China's Supreme People's Court reiterates its "judicial power" over South China Sea
Statement comes after landmark Hague ruling against China's territorial claims
China has sent a clear warning to foreigners who enter contested areas of the South China Sea – stay away or you’ll be prosecuted.
The warning came in a detailed explanation of last month’s Hague ruling, which found that China’s territorial claims in region have “no legal basis” under the U.N. Convention on the Law of the Sea.
China claims almost all of the South China Sea, including islands more than 800 miles (1,200 kilometers) from the Chinese mainland, despite objections from neighbors including the Philippines, Malaysia, Brunei and Vietnam.
On Tuesday, the Chinese Supreme People’s Court issued a regulation on judicial interpretation saying there was a “clear legal basis for China to safeguard maritime order, marine safety and interests, and to exercise integrated management over the country’s jurisdictional seas.”
Michael C. Davis, a law professor at Hong Kong University, told CNN the supreme court’s statement was “worrisome.”
“This is kind of an ominous suggestion that they will be prosecuting people who enter the waters that China claims,” he said.
The Hague ruling found that China had no historic title to the waters and had breached the sovereign rights of the Philippines, which brought the case.
The court also ruled that many purported islands controlled by China are not in fact, islands, but instead reefs or rocks, which do not generate territorial rights.
China’s top court did not directly reference the Hague ruling, but said that “judicial power is an important component of national sovereignty.”
China fiercely guards what it regards as its territorial waters, attacking and arresting foreign fishermen who work near islands controlled by Beijing.
The supreme court said Chinese citizens or foreigners who engage in illegal hunting or fishing in the waters will be criminally prosecuted. It classified several situations as “illegally entering Chinese waters,” including remaining or reentering waters “after being warned and driven away,” that could result up to a year in prison.
In May, Vietnamese fishermen told CNN how Chinese-flagged vessels raided their boats and stole equipment in the waters near the Paracel Islands.

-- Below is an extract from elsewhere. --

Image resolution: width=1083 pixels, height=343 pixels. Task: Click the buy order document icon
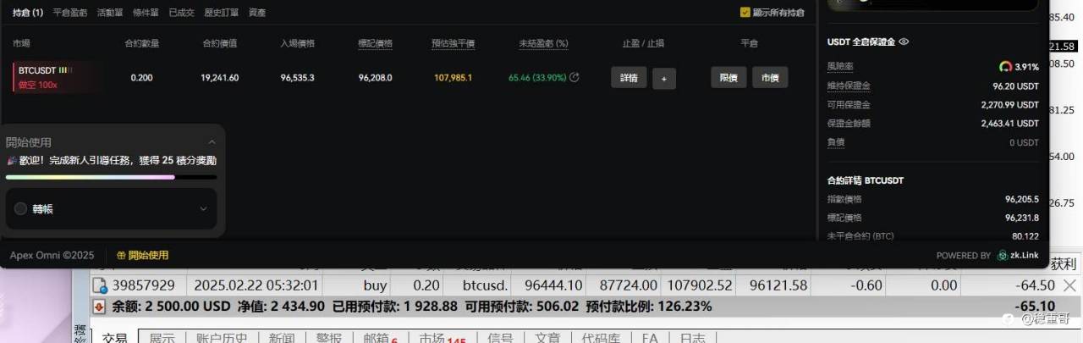pos(100,285)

Davis warned that the direction could mean Filipino fishermen operating in waters the UN tribunal ruled belong to the Philippines could be apprehended by Chinese vessels and be “prosecuted in direct contradiction of the (Hague) ruling.”
The supreme court also said that Chinese fishermen who violate environmental protection laws in the South China Sea could be prosecuted.
Davis said that this could be “a signal they will require their fishermen to adhere to environmental standards, which they haven’t in the past.”
The Hague tribunal found that Chinese fishermen and reclamation projects had caused “irreparable harm” to the region’s marine environment.
Policing disputed waters
In recent months, Beijing has reacted angrily to U.S. and Australian freedom of navigation operations in the region, scrambling fighter jets and boats and denouncing the nations’ navies as “threatening Chinese sovereignty.”
Last week, state-run Chinese newspaper Global Times accused Australia of making itself “a pioneer of hurting China’s interest with a fiercer attitude than countries directly involved in the South China Sea dispute.”
Canberra was one of the first governments to voice support for the Hague ruling and encourage others to abide by it.
However, while the ruling is considered legally binding, there is no mechanism to enforce it.